— Task details —
What the task needs is every record repeated exactly, nothing more.

— Supplied entries —
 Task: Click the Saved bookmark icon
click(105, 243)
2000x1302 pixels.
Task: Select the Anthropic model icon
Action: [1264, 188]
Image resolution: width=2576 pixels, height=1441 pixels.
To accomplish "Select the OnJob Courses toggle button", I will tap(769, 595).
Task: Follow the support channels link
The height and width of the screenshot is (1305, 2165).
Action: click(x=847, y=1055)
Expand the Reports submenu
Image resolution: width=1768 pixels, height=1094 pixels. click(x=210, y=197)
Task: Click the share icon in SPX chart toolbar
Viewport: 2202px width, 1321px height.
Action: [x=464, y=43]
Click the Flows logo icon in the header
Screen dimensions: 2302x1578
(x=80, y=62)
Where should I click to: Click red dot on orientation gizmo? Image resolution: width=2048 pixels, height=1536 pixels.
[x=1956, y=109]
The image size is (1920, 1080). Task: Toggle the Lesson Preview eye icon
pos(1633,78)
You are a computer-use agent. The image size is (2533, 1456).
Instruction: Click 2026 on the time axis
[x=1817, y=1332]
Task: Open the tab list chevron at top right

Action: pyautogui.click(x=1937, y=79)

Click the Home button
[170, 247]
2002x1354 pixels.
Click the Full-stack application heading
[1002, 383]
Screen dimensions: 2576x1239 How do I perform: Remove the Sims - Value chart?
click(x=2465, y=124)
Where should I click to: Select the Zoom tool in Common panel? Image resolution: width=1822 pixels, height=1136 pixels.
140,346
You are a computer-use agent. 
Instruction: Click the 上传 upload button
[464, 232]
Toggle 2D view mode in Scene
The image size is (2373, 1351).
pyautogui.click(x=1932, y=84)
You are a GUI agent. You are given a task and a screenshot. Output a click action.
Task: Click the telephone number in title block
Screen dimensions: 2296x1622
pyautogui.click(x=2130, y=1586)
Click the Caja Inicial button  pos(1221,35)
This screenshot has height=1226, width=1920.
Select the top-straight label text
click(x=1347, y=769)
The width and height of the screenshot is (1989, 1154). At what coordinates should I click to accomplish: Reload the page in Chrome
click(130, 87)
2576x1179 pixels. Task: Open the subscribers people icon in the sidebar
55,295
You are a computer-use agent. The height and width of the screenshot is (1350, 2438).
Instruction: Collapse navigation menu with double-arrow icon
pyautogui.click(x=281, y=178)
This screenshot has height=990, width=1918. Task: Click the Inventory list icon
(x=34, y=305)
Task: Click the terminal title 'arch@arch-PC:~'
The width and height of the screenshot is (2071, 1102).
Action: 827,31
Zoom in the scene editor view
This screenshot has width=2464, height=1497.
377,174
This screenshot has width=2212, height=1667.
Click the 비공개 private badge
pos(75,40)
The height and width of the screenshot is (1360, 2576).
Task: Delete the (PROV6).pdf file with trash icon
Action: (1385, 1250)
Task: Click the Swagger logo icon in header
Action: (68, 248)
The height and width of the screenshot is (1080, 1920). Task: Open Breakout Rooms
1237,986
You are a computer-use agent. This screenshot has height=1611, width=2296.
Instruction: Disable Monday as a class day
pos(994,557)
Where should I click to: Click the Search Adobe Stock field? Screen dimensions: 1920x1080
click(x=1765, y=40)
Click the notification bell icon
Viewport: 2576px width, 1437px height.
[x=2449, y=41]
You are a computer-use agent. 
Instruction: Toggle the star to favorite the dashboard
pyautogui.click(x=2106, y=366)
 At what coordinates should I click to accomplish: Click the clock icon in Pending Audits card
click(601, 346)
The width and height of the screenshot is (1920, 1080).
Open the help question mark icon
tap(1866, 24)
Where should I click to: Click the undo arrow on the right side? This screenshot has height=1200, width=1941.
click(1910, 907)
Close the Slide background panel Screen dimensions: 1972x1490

— Solved problem —
 Task: Click the Saved bookmark icon
click(105, 243)
2000x1302 pixels.
Task: Select the Anthropic model icon
Action: [1264, 188]
Image resolution: width=2576 pixels, height=1441 pixels.
To accomplish "Select the OnJob Courses toggle button", I will tap(769, 595).
Task: Follow the support channels link
The height and width of the screenshot is (1305, 2165).
Action: click(x=847, y=1055)
Expand the Reports submenu
Image resolution: width=1768 pixels, height=1094 pixels. click(x=210, y=197)
Task: Click the share icon in SPX chart toolbar
Viewport: 2202px width, 1321px height.
Action: [x=464, y=43]
Click the Flows logo icon in the header
Screen dimensions: 2302x1578
(x=80, y=62)
Where should I click to: Click red dot on orientation gizmo? Image resolution: width=2048 pixels, height=1536 pixels.
[x=1956, y=109]
The image size is (1920, 1080). Task: Toggle the Lesson Preview eye icon
pos(1633,78)
You are a computer-use agent. The image size is (2533, 1456).
Instruction: Click 2026 on the time axis
[x=1817, y=1332]
Task: Open the tab list chevron at top right

Action: pyautogui.click(x=1937, y=79)

Click the Home button
[170, 247]
2002x1354 pixels.
Click the Full-stack application heading
[1002, 383]
Screen dimensions: 2576x1239 How do I perform: Remove the Sims - Value chart?
click(x=2465, y=124)
Where should I click to: Select the Zoom tool in Common panel? Image resolution: width=1822 pixels, height=1136 pixels.
140,346
You are a computer-use agent. 
Instruction: Click the 上传 upload button
[464, 232]
Toggle 2D view mode in Scene
The image size is (2373, 1351).
pyautogui.click(x=1932, y=84)
You are a GUI agent. You are given a task and a screenshot. Output a click action.
Task: Click the telephone number in title block
Screen dimensions: 2296x1622
pyautogui.click(x=2130, y=1586)
Click the Caja Inicial button  pos(1221,35)
This screenshot has height=1226, width=1920.
Select the top-straight label text
click(x=1347, y=769)
The width and height of the screenshot is (1989, 1154). At what coordinates should I click to accomplish: Reload the page in Chrome
click(130, 87)
2576x1179 pixels. Task: Open the subscribers people icon in the sidebar
55,295
You are a computer-use agent. The height and width of the screenshot is (1350, 2438).
Instruction: Collapse navigation menu with double-arrow icon
pyautogui.click(x=281, y=178)
This screenshot has height=990, width=1918. Task: Click the Inventory list icon
(x=34, y=305)
Task: Click the terminal title 'arch@arch-PC:~'
The width and height of the screenshot is (2071, 1102).
Action: 827,31
Zoom in the scene editor view
This screenshot has width=2464, height=1497.
377,174
This screenshot has width=2212, height=1667.
Click the 비공개 private badge
pos(75,40)
The height and width of the screenshot is (1360, 2576).
Task: Delete the (PROV6).pdf file with trash icon
Action: (1385, 1250)
Task: Click the Swagger logo icon in header
Action: (68, 248)
The height and width of the screenshot is (1080, 1920). Task: Open Breakout Rooms
1237,986
You are a computer-use agent. This screenshot has height=1611, width=2296.
Instruction: Disable Monday as a class day
pos(994,557)
Where should I click to: Click the Search Adobe Stock field? Screen dimensions: 1920x1080
click(x=1765, y=40)
Click the notification bell icon
Viewport: 2576px width, 1437px height.
[x=2449, y=41]
You are a computer-use agent. 
Instruction: Toggle the star to favorite the dashboard
pyautogui.click(x=2106, y=366)
 At what coordinates should I click to accomplish: Click the clock icon in Pending Audits card
click(601, 346)
The width and height of the screenshot is (1920, 1080).
Open the help question mark icon
tap(1866, 24)
Where should I click to: Click the undo arrow on the right side? This screenshot has height=1200, width=1941.
click(1910, 907)
Close the Slide background panel Screen dimensions: 1972x1490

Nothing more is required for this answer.